▸ WHAT IS REQUIRED
Could you return, exactly as written, only the lines from the one holding "Surfaces (24, 2113)" through the final line of the records below?

——————————

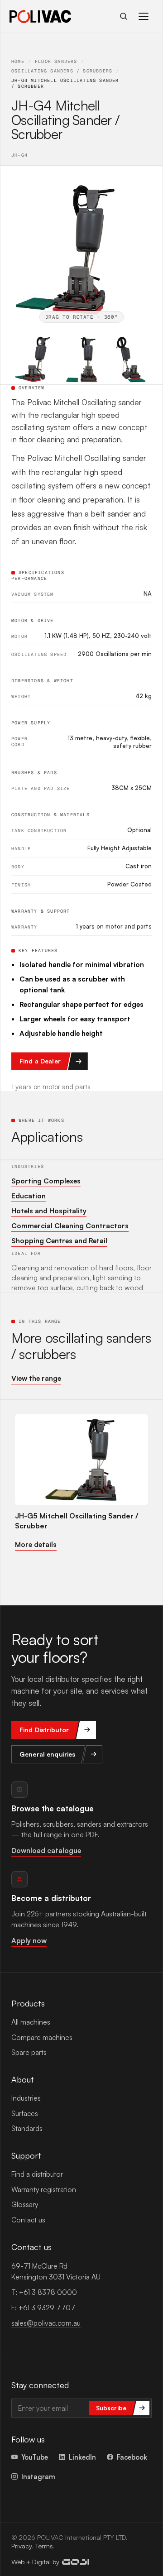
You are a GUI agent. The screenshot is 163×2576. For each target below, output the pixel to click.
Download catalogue (46, 1850)
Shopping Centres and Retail (59, 1240)
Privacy (21, 2546)
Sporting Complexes (46, 1180)
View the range (36, 1378)
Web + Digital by (35, 2561)
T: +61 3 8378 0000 (44, 2292)
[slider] (81, 247)
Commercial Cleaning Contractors (70, 1225)
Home (17, 61)
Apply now (29, 1940)
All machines (30, 2021)
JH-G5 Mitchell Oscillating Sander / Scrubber (77, 1520)
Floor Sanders (56, 61)
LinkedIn (82, 2457)
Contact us (28, 2219)
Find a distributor (37, 2174)
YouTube (34, 2457)
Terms (44, 2546)
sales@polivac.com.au (46, 2322)
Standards (27, 2128)
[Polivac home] (40, 16)
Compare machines (41, 2037)
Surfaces (24, 2113)
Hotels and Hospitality (48, 1210)
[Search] (124, 16)
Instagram (38, 2476)
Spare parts (29, 2052)
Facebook (132, 2457)
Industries (26, 2097)
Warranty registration (43, 2189)
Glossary (24, 2204)
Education (28, 1195)
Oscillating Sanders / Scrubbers (61, 71)
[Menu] (143, 16)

——————————

▸ ANSWER BELOW
Surfaces (24, 2113)
Hotels and Hospitality (48, 1210)
[Search] (124, 16)
Instagram (38, 2476)
Spare parts (29, 2052)
Facebook (132, 2457)
Industries (26, 2097)
Warranty registration (43, 2189)
Glossary (24, 2204)
Education (28, 1195)
Oscillating Sanders / Scrubbers (61, 71)
[Menu] (143, 16)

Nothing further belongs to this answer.